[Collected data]
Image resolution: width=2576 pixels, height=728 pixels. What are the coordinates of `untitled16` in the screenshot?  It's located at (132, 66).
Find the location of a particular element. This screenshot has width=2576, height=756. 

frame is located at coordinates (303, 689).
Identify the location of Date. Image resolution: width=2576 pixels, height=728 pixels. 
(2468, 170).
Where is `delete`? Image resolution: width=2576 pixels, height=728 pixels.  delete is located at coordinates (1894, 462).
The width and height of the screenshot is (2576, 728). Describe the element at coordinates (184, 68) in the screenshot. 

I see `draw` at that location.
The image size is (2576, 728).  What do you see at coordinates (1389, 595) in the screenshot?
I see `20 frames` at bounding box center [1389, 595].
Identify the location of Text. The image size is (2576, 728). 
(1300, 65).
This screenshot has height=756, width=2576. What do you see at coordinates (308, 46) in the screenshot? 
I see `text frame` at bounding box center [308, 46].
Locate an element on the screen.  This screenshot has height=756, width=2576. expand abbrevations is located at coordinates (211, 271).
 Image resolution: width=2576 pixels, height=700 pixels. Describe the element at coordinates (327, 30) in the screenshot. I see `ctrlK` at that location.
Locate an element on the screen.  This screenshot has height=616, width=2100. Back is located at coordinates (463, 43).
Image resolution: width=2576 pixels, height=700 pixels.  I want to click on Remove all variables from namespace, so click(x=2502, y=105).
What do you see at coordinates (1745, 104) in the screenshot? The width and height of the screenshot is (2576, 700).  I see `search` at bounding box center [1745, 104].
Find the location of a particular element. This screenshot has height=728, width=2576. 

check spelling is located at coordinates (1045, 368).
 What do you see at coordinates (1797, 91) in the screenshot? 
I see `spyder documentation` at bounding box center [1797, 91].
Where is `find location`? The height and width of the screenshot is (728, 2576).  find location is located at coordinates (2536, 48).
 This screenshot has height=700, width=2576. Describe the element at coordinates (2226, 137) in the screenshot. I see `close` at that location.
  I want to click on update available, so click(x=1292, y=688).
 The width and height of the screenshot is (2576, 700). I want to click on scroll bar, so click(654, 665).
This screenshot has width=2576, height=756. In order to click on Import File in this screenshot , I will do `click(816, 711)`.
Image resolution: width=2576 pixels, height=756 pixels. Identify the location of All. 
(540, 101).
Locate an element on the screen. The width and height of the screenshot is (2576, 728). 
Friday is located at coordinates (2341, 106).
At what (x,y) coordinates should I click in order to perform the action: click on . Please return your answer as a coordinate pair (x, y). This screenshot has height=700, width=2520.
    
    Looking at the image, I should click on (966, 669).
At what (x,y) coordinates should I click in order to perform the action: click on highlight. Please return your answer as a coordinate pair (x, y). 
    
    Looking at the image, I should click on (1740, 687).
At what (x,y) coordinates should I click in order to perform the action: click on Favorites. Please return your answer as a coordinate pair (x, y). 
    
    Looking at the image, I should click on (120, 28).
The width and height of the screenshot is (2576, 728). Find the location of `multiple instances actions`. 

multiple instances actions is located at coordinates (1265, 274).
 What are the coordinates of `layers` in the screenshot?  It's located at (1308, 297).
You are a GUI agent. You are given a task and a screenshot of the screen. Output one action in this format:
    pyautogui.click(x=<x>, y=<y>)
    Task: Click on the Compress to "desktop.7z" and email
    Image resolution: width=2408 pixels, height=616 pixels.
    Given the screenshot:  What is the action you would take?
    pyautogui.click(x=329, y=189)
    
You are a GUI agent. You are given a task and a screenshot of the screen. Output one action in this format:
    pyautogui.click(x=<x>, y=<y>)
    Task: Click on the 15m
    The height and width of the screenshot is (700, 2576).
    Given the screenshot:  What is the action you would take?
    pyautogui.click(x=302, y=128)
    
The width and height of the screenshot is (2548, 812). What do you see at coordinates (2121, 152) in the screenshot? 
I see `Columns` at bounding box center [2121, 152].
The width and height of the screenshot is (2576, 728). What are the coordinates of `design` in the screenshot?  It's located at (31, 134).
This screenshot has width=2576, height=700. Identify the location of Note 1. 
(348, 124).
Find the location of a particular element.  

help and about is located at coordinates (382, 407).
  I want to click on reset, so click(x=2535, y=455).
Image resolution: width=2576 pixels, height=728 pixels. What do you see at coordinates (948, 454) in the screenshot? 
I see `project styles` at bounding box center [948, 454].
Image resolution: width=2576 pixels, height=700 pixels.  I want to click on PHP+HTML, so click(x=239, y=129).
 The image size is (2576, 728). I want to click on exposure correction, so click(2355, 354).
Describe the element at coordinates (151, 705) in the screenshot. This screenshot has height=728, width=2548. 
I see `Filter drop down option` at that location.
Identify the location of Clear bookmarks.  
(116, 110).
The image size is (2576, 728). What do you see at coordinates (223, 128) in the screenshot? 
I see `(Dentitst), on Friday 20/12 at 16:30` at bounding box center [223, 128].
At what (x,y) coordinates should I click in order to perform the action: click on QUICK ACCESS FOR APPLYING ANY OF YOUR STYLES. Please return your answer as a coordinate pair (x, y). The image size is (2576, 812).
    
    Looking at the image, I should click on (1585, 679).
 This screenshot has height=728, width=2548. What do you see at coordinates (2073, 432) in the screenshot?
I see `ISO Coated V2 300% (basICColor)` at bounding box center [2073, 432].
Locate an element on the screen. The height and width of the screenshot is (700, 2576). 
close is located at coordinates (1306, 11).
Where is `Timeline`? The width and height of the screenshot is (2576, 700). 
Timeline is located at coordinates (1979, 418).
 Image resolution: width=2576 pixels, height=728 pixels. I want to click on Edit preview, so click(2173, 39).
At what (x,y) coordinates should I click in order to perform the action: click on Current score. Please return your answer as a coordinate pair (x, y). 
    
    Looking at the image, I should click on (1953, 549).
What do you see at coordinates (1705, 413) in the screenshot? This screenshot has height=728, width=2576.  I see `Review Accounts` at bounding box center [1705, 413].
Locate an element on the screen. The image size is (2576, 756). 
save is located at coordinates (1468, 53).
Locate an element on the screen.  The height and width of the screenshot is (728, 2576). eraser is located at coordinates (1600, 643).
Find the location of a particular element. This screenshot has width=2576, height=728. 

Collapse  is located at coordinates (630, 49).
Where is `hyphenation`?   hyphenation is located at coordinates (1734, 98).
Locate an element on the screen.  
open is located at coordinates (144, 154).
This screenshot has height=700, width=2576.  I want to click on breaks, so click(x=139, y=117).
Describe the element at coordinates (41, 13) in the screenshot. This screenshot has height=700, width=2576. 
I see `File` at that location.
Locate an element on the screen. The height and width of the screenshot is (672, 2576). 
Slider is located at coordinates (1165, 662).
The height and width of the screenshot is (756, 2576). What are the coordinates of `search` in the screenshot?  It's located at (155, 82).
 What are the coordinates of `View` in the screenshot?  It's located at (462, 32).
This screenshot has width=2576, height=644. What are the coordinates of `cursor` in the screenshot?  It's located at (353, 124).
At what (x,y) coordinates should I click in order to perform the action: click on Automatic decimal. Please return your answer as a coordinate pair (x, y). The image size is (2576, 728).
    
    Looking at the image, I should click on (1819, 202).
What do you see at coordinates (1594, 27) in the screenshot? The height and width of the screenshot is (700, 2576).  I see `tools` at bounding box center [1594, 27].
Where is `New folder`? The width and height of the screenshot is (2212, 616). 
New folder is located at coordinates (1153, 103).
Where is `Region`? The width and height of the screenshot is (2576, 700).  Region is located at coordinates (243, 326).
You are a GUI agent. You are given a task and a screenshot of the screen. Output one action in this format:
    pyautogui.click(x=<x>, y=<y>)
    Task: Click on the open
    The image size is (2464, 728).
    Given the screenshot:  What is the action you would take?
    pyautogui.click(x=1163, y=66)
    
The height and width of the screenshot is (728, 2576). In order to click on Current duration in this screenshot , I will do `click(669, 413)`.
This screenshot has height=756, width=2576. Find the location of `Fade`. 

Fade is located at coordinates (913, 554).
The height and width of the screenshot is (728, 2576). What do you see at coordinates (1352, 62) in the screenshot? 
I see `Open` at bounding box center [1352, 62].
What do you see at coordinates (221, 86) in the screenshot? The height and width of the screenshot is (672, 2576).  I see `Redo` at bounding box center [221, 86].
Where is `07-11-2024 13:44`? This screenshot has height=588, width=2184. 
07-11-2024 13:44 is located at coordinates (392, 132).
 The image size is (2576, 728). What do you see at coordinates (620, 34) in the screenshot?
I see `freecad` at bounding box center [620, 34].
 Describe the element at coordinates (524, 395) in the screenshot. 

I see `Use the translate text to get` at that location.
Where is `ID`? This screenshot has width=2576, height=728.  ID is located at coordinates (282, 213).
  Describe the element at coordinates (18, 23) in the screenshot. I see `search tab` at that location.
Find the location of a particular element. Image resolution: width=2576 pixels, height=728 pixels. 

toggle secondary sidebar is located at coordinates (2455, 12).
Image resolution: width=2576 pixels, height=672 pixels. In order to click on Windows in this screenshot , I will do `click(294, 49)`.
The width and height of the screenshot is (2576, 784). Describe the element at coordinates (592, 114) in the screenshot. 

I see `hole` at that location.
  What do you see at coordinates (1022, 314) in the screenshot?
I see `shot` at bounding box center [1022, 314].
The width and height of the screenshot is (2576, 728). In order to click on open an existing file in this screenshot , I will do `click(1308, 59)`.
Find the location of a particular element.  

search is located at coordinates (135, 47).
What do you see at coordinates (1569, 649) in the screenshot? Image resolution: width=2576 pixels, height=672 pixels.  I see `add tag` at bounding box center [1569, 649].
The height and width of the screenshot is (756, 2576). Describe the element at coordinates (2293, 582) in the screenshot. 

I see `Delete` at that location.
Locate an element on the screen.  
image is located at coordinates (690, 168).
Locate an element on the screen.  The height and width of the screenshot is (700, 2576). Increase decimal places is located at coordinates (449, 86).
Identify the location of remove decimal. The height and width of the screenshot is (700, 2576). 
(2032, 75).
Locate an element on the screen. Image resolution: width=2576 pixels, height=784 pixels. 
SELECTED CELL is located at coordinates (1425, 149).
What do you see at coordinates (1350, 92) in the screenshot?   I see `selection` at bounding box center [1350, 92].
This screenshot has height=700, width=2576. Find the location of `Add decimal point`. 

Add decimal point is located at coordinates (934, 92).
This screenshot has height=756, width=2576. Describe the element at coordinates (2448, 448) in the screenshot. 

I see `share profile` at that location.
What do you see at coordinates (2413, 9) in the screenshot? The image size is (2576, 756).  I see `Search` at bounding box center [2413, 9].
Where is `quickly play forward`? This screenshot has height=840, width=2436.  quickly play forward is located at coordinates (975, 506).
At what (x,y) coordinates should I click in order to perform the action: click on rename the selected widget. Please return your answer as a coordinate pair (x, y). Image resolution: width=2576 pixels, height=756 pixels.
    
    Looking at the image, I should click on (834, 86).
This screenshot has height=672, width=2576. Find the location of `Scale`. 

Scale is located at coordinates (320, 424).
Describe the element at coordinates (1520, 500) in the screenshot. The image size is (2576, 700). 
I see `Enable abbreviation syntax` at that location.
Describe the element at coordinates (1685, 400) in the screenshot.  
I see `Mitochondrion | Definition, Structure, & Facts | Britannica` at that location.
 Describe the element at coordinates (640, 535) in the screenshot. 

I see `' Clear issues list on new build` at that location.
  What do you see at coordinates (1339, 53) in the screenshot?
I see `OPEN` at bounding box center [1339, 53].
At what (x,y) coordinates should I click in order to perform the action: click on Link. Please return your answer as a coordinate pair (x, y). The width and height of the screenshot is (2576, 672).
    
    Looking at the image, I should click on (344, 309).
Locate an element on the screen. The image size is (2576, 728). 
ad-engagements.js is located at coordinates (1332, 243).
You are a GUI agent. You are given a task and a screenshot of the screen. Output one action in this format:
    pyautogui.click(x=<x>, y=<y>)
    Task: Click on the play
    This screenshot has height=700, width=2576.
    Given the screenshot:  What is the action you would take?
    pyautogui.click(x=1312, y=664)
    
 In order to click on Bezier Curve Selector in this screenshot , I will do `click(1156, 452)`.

Task description: Reproduce the lines above verbatim, from the line with "Identify the location of Clear bookmarks." up to and including the line with "close is located at coordinates (1306, 11).".

Task result:
Identify the location of Clear bookmarks.  
(116, 110).
The image size is (2576, 728). What do you see at coordinates (223, 128) in the screenshot? 
I see `(Dentitst), on Friday 20/12 at 16:30` at bounding box center [223, 128].
At what (x,y) coordinates should I click in order to perform the action: click on QUICK ACCESS FOR APPLYING ANY OF YOUR STYLES. Please return your answer as a coordinate pair (x, y). The image size is (2576, 812).
    
    Looking at the image, I should click on (1585, 679).
 This screenshot has height=728, width=2548. What do you see at coordinates (2073, 432) in the screenshot?
I see `ISO Coated V2 300% (basICColor)` at bounding box center [2073, 432].
Locate an element on the screen. The height and width of the screenshot is (700, 2576). 
close is located at coordinates (1306, 11).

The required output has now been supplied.